Sedgwick earned her undergraduate degree from the University of Minnesota and her law degree from William Mitchell College of Law in 1956. Sedgwick married her husband, a banker, while in law school and gave birth to her daughter during the Christmas break. She was sworn into the bar shortly before delivering her son and had two other children.

== Career ==
Sedgwick's law school instructor and District Court Douglas Amdahl encouraged her to volunteer with the legal aid society and chief staff attorney Harlan Smith quickly hired her. Sedgwick worked as a legal aid lawyer for 3 1/2 years and then as Assistant Hennepin County Attorney, the first woman, handling juvenile delinquency and child custody cases. In 1970, at age 39, she ran against a 68-year-old sitting municipal court judge which was highly unusual. (An incumbent judge had not been defeated since 1959). A pleblicite of the Hennepin County Bar showed more lawyers supported her (795 to 647) than Judge Estrem who failed to earn the support of younger members and refused to debate Sedgwick or appear with her in a public forum to answer questions. Sedgwick criticized the bloc voting system on the ballot that encouraged lawyers to endorse all incumbent judges as a group and claimed many lawyers had returned their ballots before they knew she was running. Her 180 public supporters included the state public defender, Robert Oliphant, who often appeared in municipal court. She won the election and a seat as a Minneapolis Municipal Court Judge, defeating an incumbent, Herbert Estrem (85,164 votes to 63,745). When she assumed the bench, she was the only woman sitting judge in Minnesota.

Sedgwick chaired the committee on family law for the Hennepin County Bar Association that helped draft the legislation setting up a family law division of the Hennepin County District Court.
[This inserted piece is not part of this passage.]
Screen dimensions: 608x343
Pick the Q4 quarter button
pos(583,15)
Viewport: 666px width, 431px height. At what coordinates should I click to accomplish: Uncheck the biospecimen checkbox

William Mitchell students had written en masse to the Governor urging him to appoint women. Governor Wendell Anderson appointed her to head the Family Division of the Fourth Judicial District Court in 1974. She replaced Judge Paul Lommen. Governor Al Quie declared her honorary chairperson of Minnesota's efforts to commemorate the UN Year of the Child in 1979. In 1982, she became president of the United Way of Minneapolis.

Five women's groups (Minnesota Women Lawyers, Minnesota Women's Political Caucus, GOP Feminist Caucus, Hennepin County Women's Political Caucus, and Les Soeurs and Administrative Women in Education) came together to endorse only Sedgwick when U.S. Chief District Judge Edward Devitt announced he was taking senior status on May 1, 1981, creating a vacancy. A merit selection panel would recommend five names to the two Minnesota senators to forward to the U.S. Attorney General. The fifty-member strong women's coalition criticized the panel for recommending five men. President Ronald Reagan appointed Paul Magnuson. Minnesota Women Lawyers, the Minnesota Women's Political Caucus, the GOP Feminist Caucus, and the DFL Feminist Caucus joined forces to recommend that President Jimmy Carter select her for one of the newly created federal district court positions. They noted that only 11 of 525 federal judges were women, that Carter had appointed only 6 women out of 62 appointments, and that before President Carter took office, only 11 women had ever served on a federal court. The nominating commission forwarded to Carter the names of ten men.

In 1983, Governor Rudy Perpich appointed her to be one of the first six judges (one of two women) on the newly created Minnesota Court of Appeals. Minnesota Women Lawyers put her on their short list of favored candidates to be the first woman on the Minnesota Supreme Court. Justice Rosalie Wahl said that Sedgwick should have been the first woman to serve on the Minnesota Supreme Court but Democrats believed (wrongly) she was a Republican. (One press account did identify her as a "lukewarm Republican.") Supreme Court Justice Douglas Amdahl credited Sedgwick with "wiping out many of the hurdles that once faced women lawyers." Minnesota Women Lawyers gave her the Myra Bradwell award in 1984. The Ramsay County Women's Political Caucus selected her as a Founding Feminist.

Judge Sedgwick resigned her position in February 1988 and, after an eight-year battle, died in April of cancer.